Copy every text line of the listing below verbatim, omitting the pictures.

--------

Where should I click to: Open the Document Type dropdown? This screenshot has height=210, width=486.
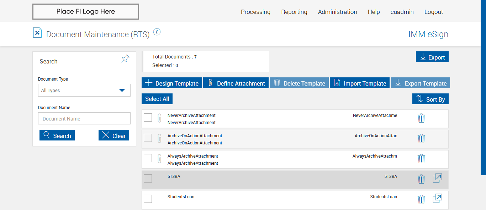(x=84, y=91)
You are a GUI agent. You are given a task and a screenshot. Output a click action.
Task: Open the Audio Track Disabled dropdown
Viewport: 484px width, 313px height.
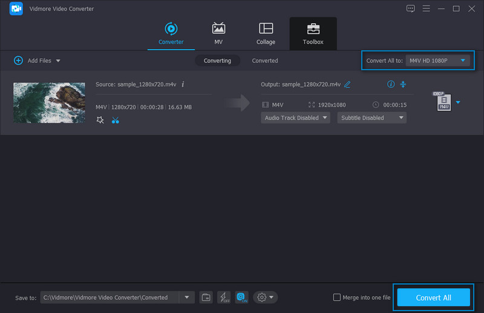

--------

- [Answer to this problem]
Where should I click to: Open the Document Type dropdown? This screenshot has height=210, width=486.
(x=84, y=91)
You are a GUI agent. You are given a task and a screenshot. Output a click action.
Task: Open the Audio Track Disabled dropdown
Viewport: 484px width, 313px height.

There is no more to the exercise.